Proszę wypisać dosłownie z tekstu o nawadnianiu upraw fragment od „Efektywność wykorzystania wody” aż do „bardzo, bardzo duży.” włącznie.

** Podany tekst **
# # # # #

Niemniej jednak rzeczywiście trzeba iść w kierunku uproszczeń, żeby to nie była jakaś mitręga, droga przez mękę, tylko żeby tam, gdzie nawodnienie może być ważnym elementem również i efektywności gospodarstwa, to zastosować. Ale ważniejsze jest wspomniane poprawne prowadzenie gruntów, wielka chłonność gleb, niż tylko ta woda do polewania. Wszyscy się uczepili myśli, że wszystko w Polsce będzie deszczowane. Nie będzie, koszty by nas zżarły, rolnictwo przestałoby być w ogóle konkurencyjne, jeżeli ktoś by chciał podlewać, nie wiem, żyto na klasie VI pod lasem.

Efektywność wykorzystania wody może być tylko w przypadku niektórych upraw, w przypadku drogich upraw, gdzie są wielkie koszty. Tam brak wody spowoduje, że straty będą dużo większe niż w przypadku uprawy tego żytka pod lasem. Tak więc tam warto uprawiać, bo wtedy efekt uzyskiwany przy pomocy wody może być bardzo, bardzo duży.

# # # # #

** Podane wiersze **
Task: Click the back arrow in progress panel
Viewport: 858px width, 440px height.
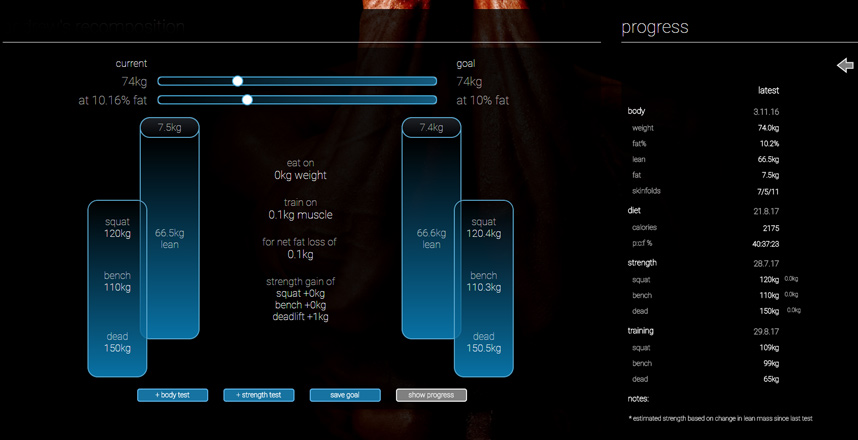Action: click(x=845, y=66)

# # # # #

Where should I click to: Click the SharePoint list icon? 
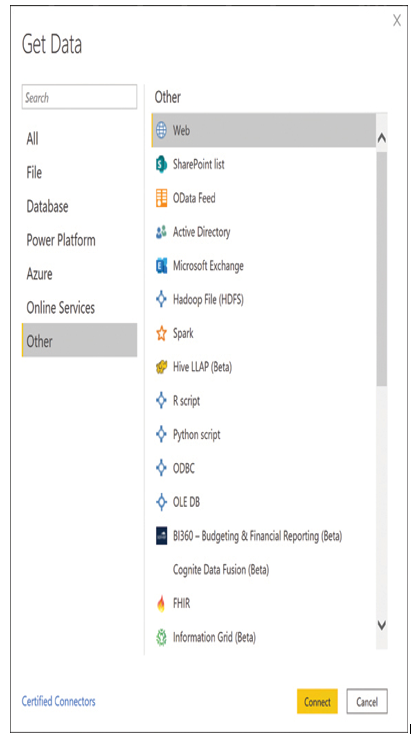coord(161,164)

# # # # #

** Wynik zadania **
Efektywność wykorzystania wody może być tylko w przypadku niektórych upraw, w przypadku drogich upraw, gdzie są wielkie koszty. Tam brak wody spowoduje, że straty będą dużo większe niż w przypadku uprawy tego żytka pod lasem. Tak więc tam warto uprawiać, bo wtedy efekt uzyskiwany przy pomocy wody może być bardzo, bardzo duży.